━━ SUPPLIED MATERIAL

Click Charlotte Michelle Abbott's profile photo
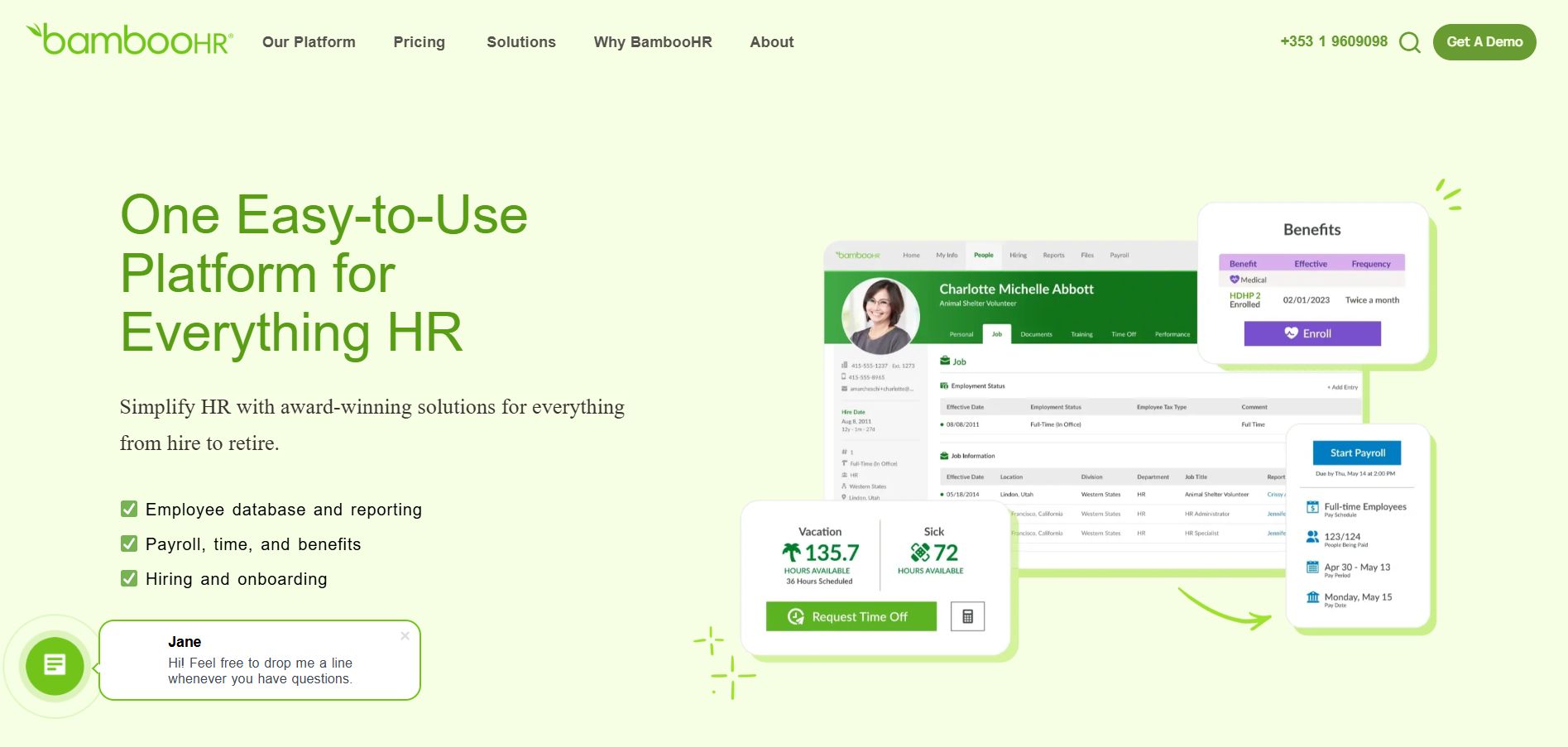Viewport: 1568px width, 747px height. point(880,315)
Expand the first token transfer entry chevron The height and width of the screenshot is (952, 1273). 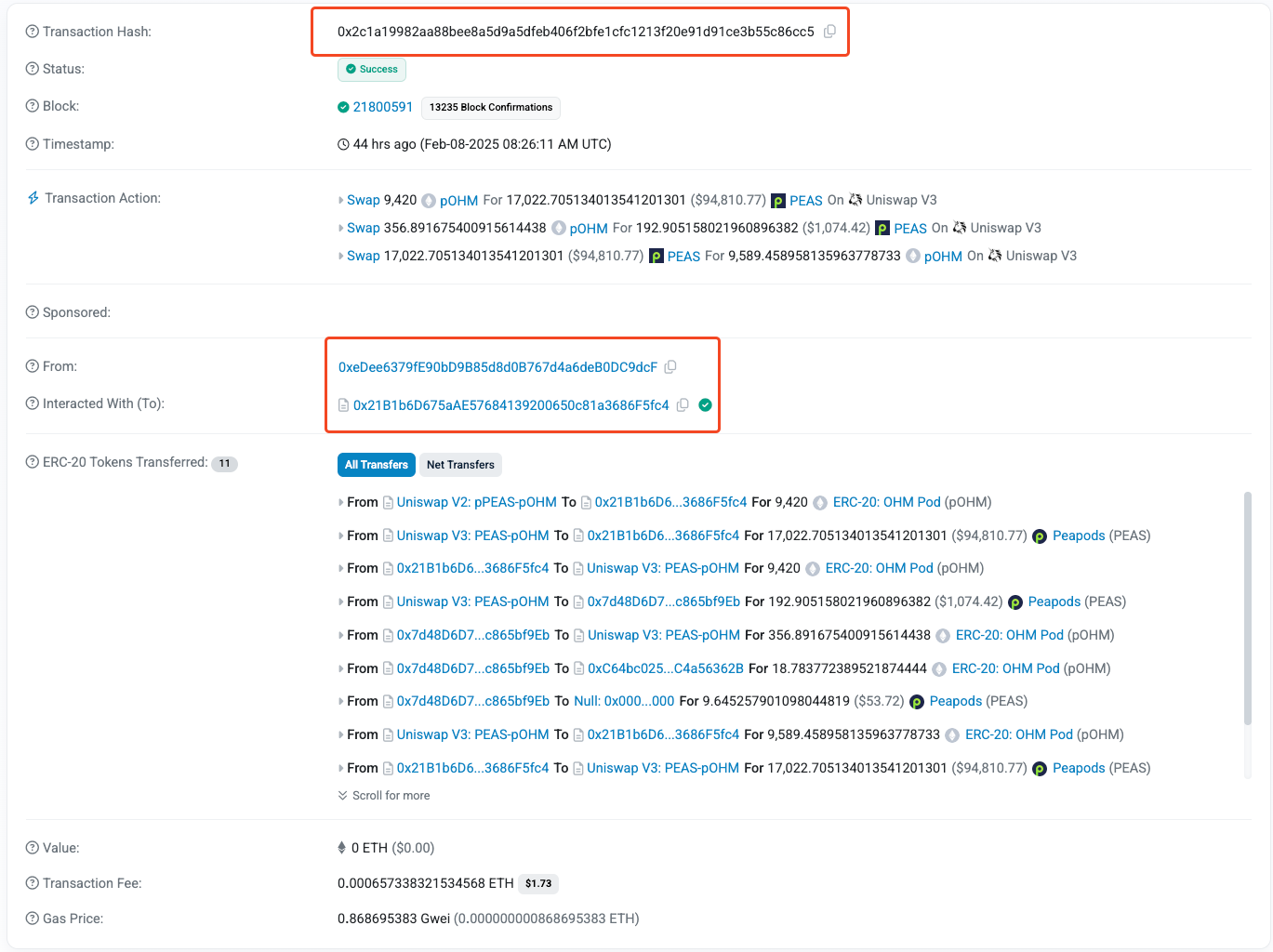pos(339,502)
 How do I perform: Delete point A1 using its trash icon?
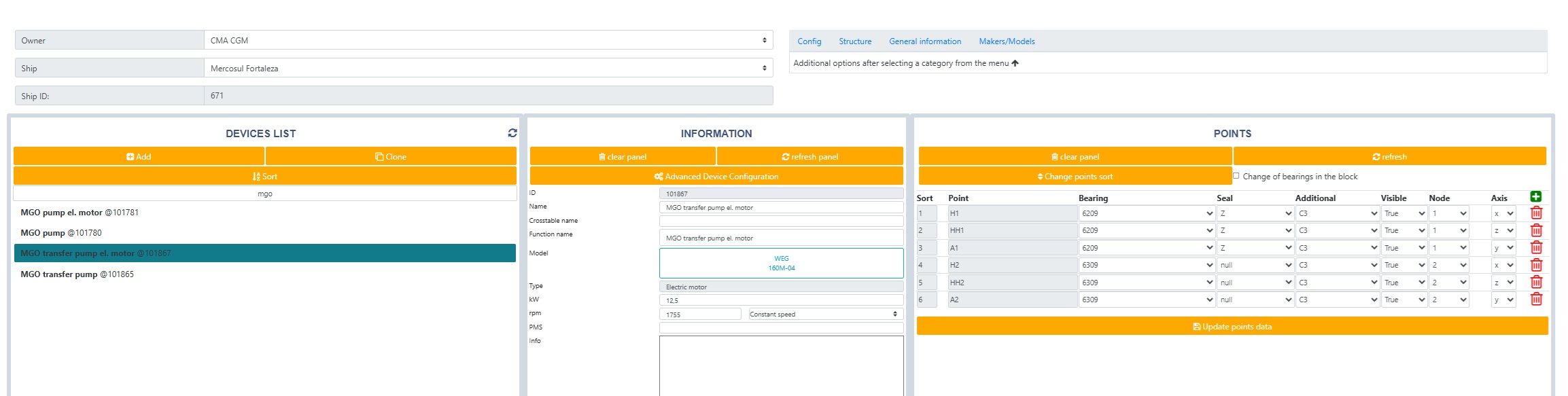(x=1535, y=248)
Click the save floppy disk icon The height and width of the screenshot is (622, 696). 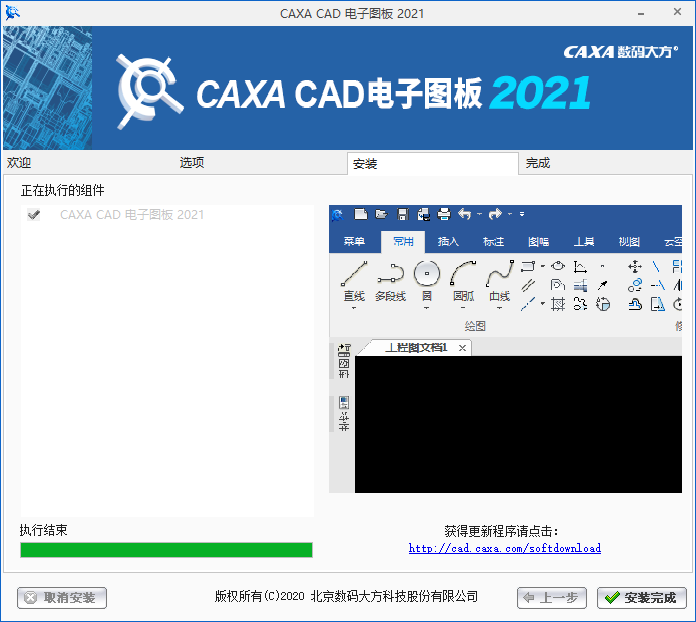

━━━━

**EXERCISE**
Omit the pictures and print again exactly the lines from the one with "How do I perform: Delete" through the final line of the entries, both ends included.

**RESPONSE AREA**
 How do I perform: Delete point A1 using its trash icon?
(x=1535, y=248)
Click the save floppy disk icon The height and width of the screenshot is (622, 696). 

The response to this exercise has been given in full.